Continue the passage below about the shadow committee's votes on UK interest rates, starting from its final line.
**** Provided passage
However, the shadow committee endeavours to say what should happen to rates, rather than what will. All of the SMPC members were worried about the global credit crunch and the danger that this could lead to a cracking of the robust UK economic conditions reported in the recent data. Several were perturbed by the poor current account balance of payments figures released on 20th December, however, and some thought that this could limit the scope for rate cuts.
Comment by Tim Congdon
(London School of Economics)
Vote: Cut by ¼%
Bias: Wait and see
The monetary situation is puzzling. Clearly banks will react to the crisis of summer and autumn 2007 by restricting balance sheet growth, and that signals slower money growth in 2008. But asset prices should still be benefiting from the high money growth of the 2004 to 2007 period. Instead the last few months have seen a sharp fall in property values and bear markets in some sectors of the stock market. Apparently wealth holders want a higher ratio of money to non-money assets, which is a ‘confidence effect’. Given that the Bank of England has already cut rates by ¼% (when I had advocated a ½% cut), I am in favour of another ¼% cut and continued action to bring inter-bank rates back into line with ‘the Bank Rate’ (as, at long last, it is again being called). But I do not expect 2008 to be a particularly bad year for the economy, with only somewhat beneath-trend growth.
Comment by John Greenwood
(Invesco Asset Management)
Vote: Cut by ¼%
Bias: To ease.
********
**** Data section
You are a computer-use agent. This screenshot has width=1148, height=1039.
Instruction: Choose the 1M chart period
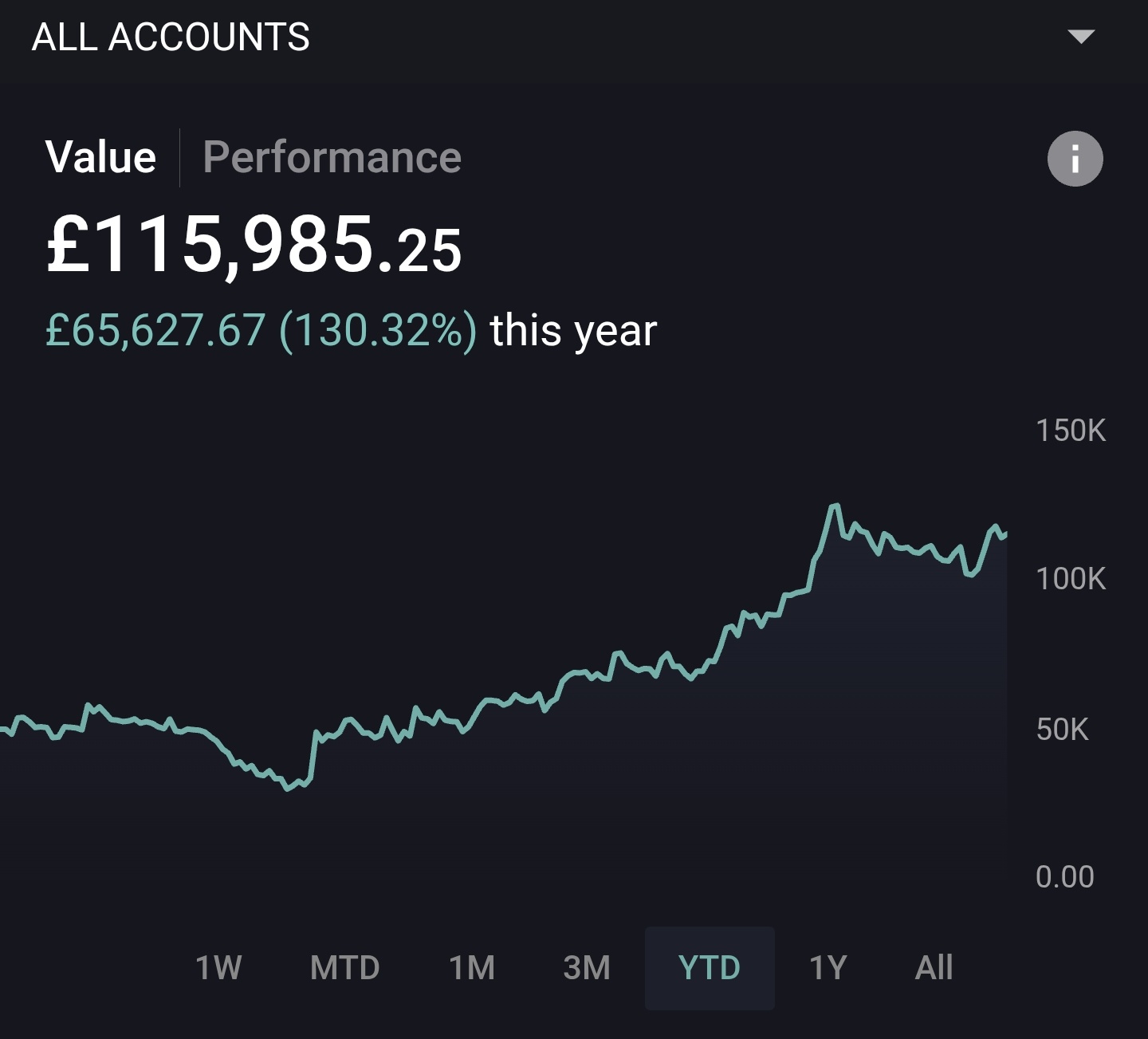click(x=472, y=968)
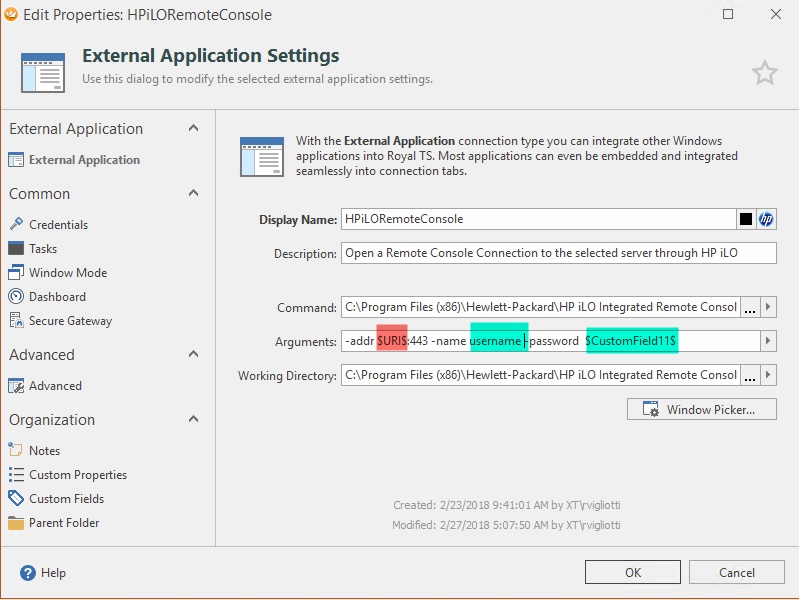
********
_Solved problem_.
The coordinated action of central banks to offer longer term credit facilities to commercial banks by means of a series of auctions has helped to ease money market conditions in the last week or two, but concerns about counterparty risk in the inter-bank market remain acute. These signs of sustained stress in the money markets point to fears that the balance sheets of banks and other financial institutions are still burdened with structured securities that are either overvalued or of uncertain value. In the case of some banks this requires further balance sheet repair and, possibly, more recapitalisations. Until such concerns have eased, the wide spreads between yields on Treasury bills and money market interest rates will persist.
More broadly, the overheating of the underlying housing market needs to cool further. Signs of such cooling have become more evident in the past three months as - by most measures - house prices have continued to fall on a monthly basis (e.g. according to Halifax, Nationwide and Rightmove, as well as the Royal Institution of Chartered Surveyors poll), and mortgage approvals have declined by 31% over the past year to the low levels of early 2005.
However, when bubbles burst they normally spill over to affect other sectors. Not surprisingly there has been greater price discounting by retail stores against a backdrop of softer official sales figures in October and November, and weaker survey data (e.g. from the Confederation of British Industry). On the industrial and business side of the economy order books have held up so far, but business expectations for future output have slipped, while all service measures were weaker in October and November. As yet employment and unemployment data outside the financial sector have not been affected, but economy-wide earnings have been more subdued than at any time since the period of the global downturn in 2001-03.
These data on economic activity and wages are supplemented by weakening monetary data: in November £M4 broad money again rose only 0.1% over the month, slowing to 11.1% year-on-year. My conclusion is that, at current interest rates, the economy is likely to undergo a more extended period of weakness. This will require a lower level of interest rates to restore credit demand and economic activity - even if bank balance sheets are repaired quickly.
Comment by Ruth Lea
(Arbuthnot Banking Group and Global Vision)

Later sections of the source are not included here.